Telomere length and mitochondrial DNA copy number in multidrug-resistant tuberculosis

Multidrug resistant tuberculosis (MDR-TB) is a severe disease that requires prolonged chemotherapy and is associated with an increased probability of treatment failure and death. MDR-TB is a state of heightened oxidative stress and inflammation, which could be related to the aging-related processes and immunosenescence. We, therefore, tested the hypothesis that MDR-TB is associated with alterations in aging biomarkers in peripheral blood cells.
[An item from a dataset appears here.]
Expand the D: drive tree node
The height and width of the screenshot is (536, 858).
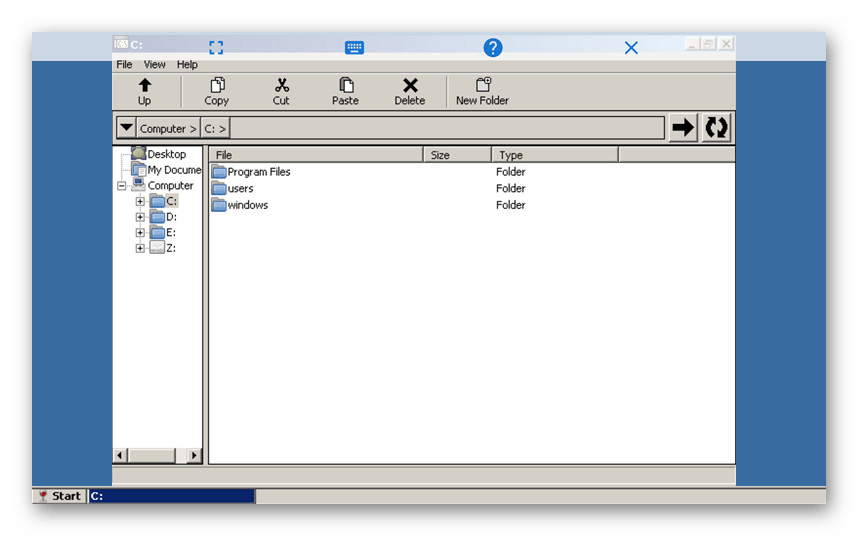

We investigated 51 MDR-TB patients and 57 healthy individuals and carried out an analysis of covariance to assess the possible impact of different variables on biomarker perturbations. The results showed that MDR-TB patients had significantly reduced telomere length (TL) and increased mitochondrial DNA copy number (mtDNA CN) (P < 0.05) in comparison to the controls, and MDR-TB infection was the main influencing factor. Male sex and extrapulmonary TB strongly influenced mtDNA CN increment, and MDR-TB patients with normal weight had longer telomeres than those who were underweight (P < 0.05). In conclusion, the evidence for shorter telomeres and higher mtDNA CN in the peripheral blood cells of MDR-TB patients was obtained indicating the connection between MDR-TB and aging biomarkers. The observed associations highlight a complicated interplay between MDR-TB and immunosenescence, thus further studies are required to achieve full understanding.

Automated summary

Multidrug resistant tuberculosis (MDR-TB) patients showed shorter telomeres and higher mitochondrial DNA copy number in peripheral blood cells, indicating a connection between MDR-TB and aging biomarkers. Factors like sex, disease presentation, and weight status influenced the biomarker perturbations differently.